Pain Relief / Prevention

Stop Chasing the Pain: The Example of Chronic Lateral Epicondylitis

Perry Nickelston, DC, FMS, SFMA

One of the primary lessons I have learned over the years in clinical practice is that things are never what they seem when it comes to musculoskeletal pain. We often get mired in chasing pain and treating symptoms without looking deeper into other causative factors. It's the "site versus source" conundrum.

Barring traumatic onsets such as slips, falls or impact injuries; the site of pain is usually a compensation point for the underlying non-symptomatic source of pain located in a seemingly unrelated anatomical region of the body. The take-away lesson from this is to stop chasing pain! Pain does not tell you what or where the problem is, it only tells you there is a problem. There is a thought process to understanding compensation pain and implementing an effective treatment strategy. So-called "cookie cutter" care programs (everyone gets the same protocols) no longer apply. Each person and each pain syndrome is unique and therefore must be treated individually.  Let's take a deeper look at this chasing pain thought process by reviewing a case of chronic lateral epicondylitis.

Patient XYZ is a 35-year-old female complaining of chronic right elbow pain. She was diagnosed by her primary care physician with tendinitis (lateral epicondylitis). She has completed several months of physical therapy with minimal success and had two cortisone injections, which helped temporarily. She also went to another chiropractor for treatments of her spine because a friend suggested the arm pain might be coming from her neck.

OK, so what are you going to do differently with this patient? First, stop looking at the elbow as the primary problem. It's not! If it were the problem, all the other therapies would have helped by now. Think on a more global scale in terms of how the rest of her body postures affect the arm. Search for the kinetic connection of dysfunctional movement patterns as they relate to arm function.

The arm does not just hang out in space doing its own thing. Its proper function is intricately connected to how well the rest of the body does or doesn't move. Is there adequate mobility (movement) and stability (control of movement) in the areas that contribute to elbow function?

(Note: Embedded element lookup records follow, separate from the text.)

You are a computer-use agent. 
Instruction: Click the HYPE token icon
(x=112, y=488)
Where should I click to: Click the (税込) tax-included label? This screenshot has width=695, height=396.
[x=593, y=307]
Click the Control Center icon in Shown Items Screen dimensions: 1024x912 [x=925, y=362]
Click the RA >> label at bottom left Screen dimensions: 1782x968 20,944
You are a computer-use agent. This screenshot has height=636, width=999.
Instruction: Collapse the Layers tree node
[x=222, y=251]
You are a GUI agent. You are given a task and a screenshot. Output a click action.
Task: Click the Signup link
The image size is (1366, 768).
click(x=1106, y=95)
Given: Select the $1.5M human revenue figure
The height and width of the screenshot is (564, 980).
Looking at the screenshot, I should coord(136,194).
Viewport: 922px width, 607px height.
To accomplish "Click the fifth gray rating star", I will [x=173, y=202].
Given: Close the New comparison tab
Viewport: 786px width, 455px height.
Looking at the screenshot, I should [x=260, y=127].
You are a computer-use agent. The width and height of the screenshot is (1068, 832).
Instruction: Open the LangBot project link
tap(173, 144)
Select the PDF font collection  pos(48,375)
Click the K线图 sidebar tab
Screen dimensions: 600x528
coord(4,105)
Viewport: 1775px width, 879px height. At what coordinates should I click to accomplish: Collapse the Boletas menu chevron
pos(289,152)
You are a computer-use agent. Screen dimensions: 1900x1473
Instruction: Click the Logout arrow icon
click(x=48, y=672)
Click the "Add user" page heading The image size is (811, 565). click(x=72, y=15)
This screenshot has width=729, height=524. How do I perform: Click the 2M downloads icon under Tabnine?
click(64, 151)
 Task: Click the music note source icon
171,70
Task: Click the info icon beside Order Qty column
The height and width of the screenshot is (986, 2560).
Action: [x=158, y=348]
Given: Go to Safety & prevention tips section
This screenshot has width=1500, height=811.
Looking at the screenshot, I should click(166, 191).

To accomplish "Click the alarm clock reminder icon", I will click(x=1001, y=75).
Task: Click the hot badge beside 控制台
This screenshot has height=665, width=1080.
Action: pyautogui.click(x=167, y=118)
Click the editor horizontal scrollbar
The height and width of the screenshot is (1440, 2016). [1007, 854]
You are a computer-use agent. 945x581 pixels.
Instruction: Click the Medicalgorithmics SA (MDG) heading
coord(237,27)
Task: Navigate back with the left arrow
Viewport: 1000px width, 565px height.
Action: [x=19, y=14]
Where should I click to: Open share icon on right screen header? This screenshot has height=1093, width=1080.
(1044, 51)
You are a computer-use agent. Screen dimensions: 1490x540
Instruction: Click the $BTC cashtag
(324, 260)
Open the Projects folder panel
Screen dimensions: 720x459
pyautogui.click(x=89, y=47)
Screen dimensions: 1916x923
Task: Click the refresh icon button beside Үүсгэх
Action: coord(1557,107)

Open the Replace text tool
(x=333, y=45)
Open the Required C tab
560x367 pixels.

Begin with a detailed case history and interview. Ninety percent of your diagnosis can come from a proper case history. Listen to understand, not just to hear. What type of therapies did she have done before? How did they make her feel? What prior injuries or pain syndromes has she suffered in all areas of the body? Ask about her profession, hobbies, daily habits and lifestyle. Spend adequate time documenting a detailed history. The last thing you want to do is what everyone else has done; obviously it didn't work.

Do not simply perform an isolated examination of the elbow. Yes, you can and should do the necessary orthopedic, range-of-motion and palpatory exams of the painful area. However, also look at other regions of the body:

  • Examine the cervical, thoracic, and lumbar spine range of motion. You will typically discover asymmetrical thoracic spine rotation and thoracic decreased extension, which will alter scapula-thoracic motion.
  • Assess bilateral hips for mobility and stability as they correlate with cross-body myofascial links to the latissimus and scapulae.
  • Evaluate stability of the scapulae during glenohumeral motion. Faulty patterns will overload the fascial arm lines and cause snags or pulls in fascial connection points via the elbow.
  • Check for trigger points in the supraspinatus, scalenes, triceps brachii, and forearm extensors for pain radiation referrals to the elbow.
  • Examine postural muscles for trigger points, tightness and adhesions, which will cause compensation overload in the arm (pectoralis major/minor, infraspinatus, subscapularis, rhomboids, serratus posterior superior, sternocleidomastoid, latissimus dorsi and contralateral gluteus muscles).
  • Evaluate for subluxation in the upper extremity and spinal regions applicable to neurological involvement.

What you are searching for with this type of evaluation is why the forearm is overworking. Why did she get tendinitis on one arm and not the other? What can be done with therapy to help reverse movement dysfunctions?

As chiropractors, it is within our realm to discover the causative factors of musculoskeletal pain. Being attune to what the body is trying to communicate via pain is a key to clinical success. The body does not function in isolated sections and parts. There is an intricate relationship between all parts of the body during movement. You will notice that each condition may have a different presentation when you evaluate it during movement. The compensation system of the body will begin to appear if you know how to find it.

From this moment on, take a step back in your clinical approach to treatments and think outside of the pain. Think to yourself, What other areas may be contributing to the presenting symptom? Stop chasing pain and begin correcting problems.